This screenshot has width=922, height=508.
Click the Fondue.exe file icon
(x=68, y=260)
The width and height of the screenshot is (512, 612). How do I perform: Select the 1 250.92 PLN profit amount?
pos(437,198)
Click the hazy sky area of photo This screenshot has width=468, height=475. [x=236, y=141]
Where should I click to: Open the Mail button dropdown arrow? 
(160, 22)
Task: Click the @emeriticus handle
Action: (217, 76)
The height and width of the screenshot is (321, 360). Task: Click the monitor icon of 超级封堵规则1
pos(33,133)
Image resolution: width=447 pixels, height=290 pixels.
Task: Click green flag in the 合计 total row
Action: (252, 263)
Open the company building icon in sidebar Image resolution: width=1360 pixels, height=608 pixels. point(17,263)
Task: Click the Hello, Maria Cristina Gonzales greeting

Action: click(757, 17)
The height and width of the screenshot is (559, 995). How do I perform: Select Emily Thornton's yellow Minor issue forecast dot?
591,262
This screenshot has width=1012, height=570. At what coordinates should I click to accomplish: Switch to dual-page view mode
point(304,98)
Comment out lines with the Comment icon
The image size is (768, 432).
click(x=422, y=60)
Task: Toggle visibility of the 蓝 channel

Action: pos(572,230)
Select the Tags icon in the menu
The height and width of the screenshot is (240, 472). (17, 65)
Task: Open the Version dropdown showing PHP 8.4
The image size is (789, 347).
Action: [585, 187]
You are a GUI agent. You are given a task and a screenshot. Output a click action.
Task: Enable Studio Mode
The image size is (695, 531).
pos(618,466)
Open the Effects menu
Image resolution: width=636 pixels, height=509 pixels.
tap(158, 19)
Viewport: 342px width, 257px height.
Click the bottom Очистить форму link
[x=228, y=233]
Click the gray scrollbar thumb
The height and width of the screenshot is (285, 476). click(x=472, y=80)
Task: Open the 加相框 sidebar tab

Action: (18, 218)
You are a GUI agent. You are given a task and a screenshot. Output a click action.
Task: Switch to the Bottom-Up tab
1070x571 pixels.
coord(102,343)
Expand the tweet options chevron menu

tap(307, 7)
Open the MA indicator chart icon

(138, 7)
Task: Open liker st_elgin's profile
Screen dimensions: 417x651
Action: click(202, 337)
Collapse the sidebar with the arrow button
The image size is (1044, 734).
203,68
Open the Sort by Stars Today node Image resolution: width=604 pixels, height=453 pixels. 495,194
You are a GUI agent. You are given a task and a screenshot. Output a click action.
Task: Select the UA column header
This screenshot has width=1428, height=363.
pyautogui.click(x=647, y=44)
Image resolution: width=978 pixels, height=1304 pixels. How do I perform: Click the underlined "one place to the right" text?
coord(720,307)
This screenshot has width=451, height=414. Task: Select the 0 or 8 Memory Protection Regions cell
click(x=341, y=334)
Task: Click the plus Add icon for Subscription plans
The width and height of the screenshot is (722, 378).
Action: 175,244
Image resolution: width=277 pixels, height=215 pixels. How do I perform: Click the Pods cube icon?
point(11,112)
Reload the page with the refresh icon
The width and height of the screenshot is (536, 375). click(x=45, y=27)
#####
Repeat exactly, and only, the lines of the records above, starting with the line that contains "The image size is (1044, 734)." and ending with the final line, both included.

_REPLY_.
The image size is (1044, 734).
203,68
Open the Sort by Stars Today node Image resolution: width=604 pixels, height=453 pixels. 495,194
You are a GUI agent. You are given a task and a screenshot. Output a click action.
Task: Select the UA column header
This screenshot has width=1428, height=363.
pyautogui.click(x=647, y=44)
Image resolution: width=978 pixels, height=1304 pixels. How do I perform: Click the underlined "one place to the right" text?
coord(720,307)
This screenshot has width=451, height=414. Task: Select the 0 or 8 Memory Protection Regions cell
click(x=341, y=334)
Task: Click the plus Add icon for Subscription plans
The width and height of the screenshot is (722, 378).
Action: 175,244
Image resolution: width=277 pixels, height=215 pixels. How do I perform: Click the Pods cube icon?
point(11,112)
Reload the page with the refresh icon
The width and height of the screenshot is (536, 375). click(x=45, y=27)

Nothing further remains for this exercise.